◆ **EXERCISE**:
Please write out the records exactly.

====== ENTRIES SUPPLIED ======

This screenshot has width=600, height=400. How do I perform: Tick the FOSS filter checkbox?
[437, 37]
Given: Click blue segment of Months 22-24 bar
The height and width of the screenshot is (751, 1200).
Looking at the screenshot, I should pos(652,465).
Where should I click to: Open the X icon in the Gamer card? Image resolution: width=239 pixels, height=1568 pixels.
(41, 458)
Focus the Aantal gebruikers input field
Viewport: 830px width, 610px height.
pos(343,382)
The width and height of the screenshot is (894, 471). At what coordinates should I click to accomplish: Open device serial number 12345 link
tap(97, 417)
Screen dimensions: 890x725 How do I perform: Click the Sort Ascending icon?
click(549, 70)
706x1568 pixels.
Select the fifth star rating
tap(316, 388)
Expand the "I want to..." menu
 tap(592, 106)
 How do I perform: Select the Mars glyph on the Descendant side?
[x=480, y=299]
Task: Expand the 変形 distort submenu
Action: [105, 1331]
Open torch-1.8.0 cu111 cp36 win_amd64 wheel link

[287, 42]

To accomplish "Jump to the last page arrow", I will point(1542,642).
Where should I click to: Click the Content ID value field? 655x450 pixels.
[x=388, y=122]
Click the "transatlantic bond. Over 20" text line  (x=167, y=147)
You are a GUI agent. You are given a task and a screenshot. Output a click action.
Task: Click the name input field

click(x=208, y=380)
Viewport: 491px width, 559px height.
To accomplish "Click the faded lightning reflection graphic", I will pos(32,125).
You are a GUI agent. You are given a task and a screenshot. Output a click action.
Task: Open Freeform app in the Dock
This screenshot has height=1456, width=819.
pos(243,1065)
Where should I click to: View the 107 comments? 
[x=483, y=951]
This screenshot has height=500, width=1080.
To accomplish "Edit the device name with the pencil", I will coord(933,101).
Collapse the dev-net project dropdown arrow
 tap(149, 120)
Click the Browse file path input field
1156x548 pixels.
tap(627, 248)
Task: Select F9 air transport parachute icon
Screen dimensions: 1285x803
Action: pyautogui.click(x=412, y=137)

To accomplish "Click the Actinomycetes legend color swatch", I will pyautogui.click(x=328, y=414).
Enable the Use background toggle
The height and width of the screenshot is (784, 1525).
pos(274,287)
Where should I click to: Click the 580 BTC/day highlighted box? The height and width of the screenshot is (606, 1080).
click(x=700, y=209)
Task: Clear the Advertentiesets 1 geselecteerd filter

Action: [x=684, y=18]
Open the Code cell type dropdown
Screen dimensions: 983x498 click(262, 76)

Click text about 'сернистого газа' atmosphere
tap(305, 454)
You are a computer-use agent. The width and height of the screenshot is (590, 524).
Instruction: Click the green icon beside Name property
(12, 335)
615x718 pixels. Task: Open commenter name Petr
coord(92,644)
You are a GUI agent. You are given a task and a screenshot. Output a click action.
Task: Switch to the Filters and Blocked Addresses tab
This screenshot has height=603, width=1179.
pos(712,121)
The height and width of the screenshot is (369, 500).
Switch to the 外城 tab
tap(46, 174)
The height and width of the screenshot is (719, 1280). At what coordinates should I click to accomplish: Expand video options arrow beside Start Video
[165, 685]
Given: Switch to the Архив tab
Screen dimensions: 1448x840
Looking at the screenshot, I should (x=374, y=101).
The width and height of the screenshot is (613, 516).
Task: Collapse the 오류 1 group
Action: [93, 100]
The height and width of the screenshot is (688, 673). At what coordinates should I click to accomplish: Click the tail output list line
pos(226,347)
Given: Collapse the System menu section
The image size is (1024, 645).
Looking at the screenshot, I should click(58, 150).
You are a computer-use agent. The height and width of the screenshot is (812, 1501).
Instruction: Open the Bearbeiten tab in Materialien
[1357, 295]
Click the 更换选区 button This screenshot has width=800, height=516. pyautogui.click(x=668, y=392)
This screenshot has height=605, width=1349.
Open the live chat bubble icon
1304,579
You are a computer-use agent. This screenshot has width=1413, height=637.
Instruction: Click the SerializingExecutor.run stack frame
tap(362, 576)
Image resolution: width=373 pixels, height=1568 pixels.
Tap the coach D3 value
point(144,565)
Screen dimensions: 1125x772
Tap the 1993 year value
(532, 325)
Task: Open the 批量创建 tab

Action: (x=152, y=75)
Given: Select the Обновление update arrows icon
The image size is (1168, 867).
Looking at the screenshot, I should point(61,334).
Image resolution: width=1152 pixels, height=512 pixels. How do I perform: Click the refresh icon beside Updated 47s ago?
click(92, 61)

======

◆ **RESPONSE FOR THIS EXERCISE**:
This screenshot has width=600, height=400. How do I perform: Tick the FOSS filter checkbox?
[437, 37]
Given: Click blue segment of Months 22-24 bar
The height and width of the screenshot is (751, 1200).
Looking at the screenshot, I should pos(652,465).
Where should I click to: Open the X icon in the Gamer card? Image resolution: width=239 pixels, height=1568 pixels.
(41, 458)
Focus the Aantal gebruikers input field
Viewport: 830px width, 610px height.
pos(343,382)
The width and height of the screenshot is (894, 471). At what coordinates should I click to accomplish: Open device serial number 12345 link
tap(97, 417)
Screen dimensions: 890x725 How do I perform: Click the Sort Ascending icon?
click(549, 70)
706x1568 pixels.
Select the fifth star rating
tap(316, 388)
Expand the "I want to..." menu
 tap(592, 106)
 How do I perform: Select the Mars glyph on the Descendant side?
[x=480, y=299]
Task: Expand the 変形 distort submenu
Action: [105, 1331]
Open torch-1.8.0 cu111 cp36 win_amd64 wheel link

[287, 42]

To accomplish "Jump to the last page arrow", I will point(1542,642).
Where should I click to: Click the Content ID value field? 655x450 pixels.
[x=388, y=122]
Click the "transatlantic bond. Over 20" text line  (x=167, y=147)
You are a GUI agent. You are given a task and a screenshot. Output a click action.
Task: Click the name input field

click(x=208, y=380)
Viewport: 491px width, 559px height.
To accomplish "Click the faded lightning reflection graphic", I will pos(32,125).
You are a GUI agent. You are given a task and a screenshot. Output a click action.
Task: Open Freeform app in the Dock
This screenshot has height=1456, width=819.
pos(243,1065)
Where should I click to: View the 107 comments? 
[x=483, y=951]
This screenshot has height=500, width=1080.
To accomplish "Edit the device name with the pencil", I will coord(933,101).
Collapse the dev-net project dropdown arrow
 tap(149, 120)
Click the Browse file path input field
1156x548 pixels.
tap(627, 248)
Task: Select F9 air transport parachute icon
Screen dimensions: 1285x803
Action: pyautogui.click(x=412, y=137)

To accomplish "Click the Actinomycetes legend color swatch", I will pyautogui.click(x=328, y=414).
Enable the Use background toggle
The height and width of the screenshot is (784, 1525).
pos(274,287)
Where should I click to: Click the 580 BTC/day highlighted box? The height and width of the screenshot is (606, 1080).
click(x=700, y=209)
Task: Clear the Advertentiesets 1 geselecteerd filter

Action: [x=684, y=18]
Open the Code cell type dropdown
Screen dimensions: 983x498 click(262, 76)

Click text about 'сернистого газа' atmosphere
tap(305, 454)
You are a computer-use agent. The width and height of the screenshot is (590, 524).
Instruction: Click the green icon beside Name property
(12, 335)
615x718 pixels. Task: Open commenter name Petr
coord(92,644)
You are a GUI agent. You are given a task and a screenshot. Output a click action.
Task: Switch to the Filters and Blocked Addresses tab
This screenshot has height=603, width=1179.
pos(712,121)
The height and width of the screenshot is (369, 500).
Switch to the 外城 tab
tap(46, 174)
The height and width of the screenshot is (719, 1280). At what coordinates should I click to accomplish: Expand video options arrow beside Start Video
[165, 685]
Given: Switch to the Архив tab
Screen dimensions: 1448x840
Looking at the screenshot, I should (x=374, y=101).
The width and height of the screenshot is (613, 516).
Task: Collapse the 오류 1 group
Action: [93, 100]
The height and width of the screenshot is (688, 673). At what coordinates should I click to accomplish: Click the tail output list line
pos(226,347)
Given: Collapse the System menu section
The image size is (1024, 645).
Looking at the screenshot, I should click(58, 150).
You are a computer-use agent. The height and width of the screenshot is (812, 1501).
Instruction: Open the Bearbeiten tab in Materialien
[1357, 295]
Click the 更换选区 button This screenshot has width=800, height=516. pyautogui.click(x=668, y=392)
This screenshot has height=605, width=1349.
Open the live chat bubble icon
1304,579
You are a computer-use agent. This screenshot has width=1413, height=637.
Instruction: Click the SerializingExecutor.run stack frame
tap(362, 576)
Image resolution: width=373 pixels, height=1568 pixels.
Tap the coach D3 value
point(144,565)
Screen dimensions: 1125x772
Tap the 1993 year value
(532, 325)
Task: Open the 批量创建 tab

Action: (x=152, y=75)
Given: Select the Обновление update arrows icon
The image size is (1168, 867).
Looking at the screenshot, I should point(61,334).
Image resolution: width=1152 pixels, height=512 pixels. How do I perform: Click the refresh icon beside Updated 47s ago?
click(92, 61)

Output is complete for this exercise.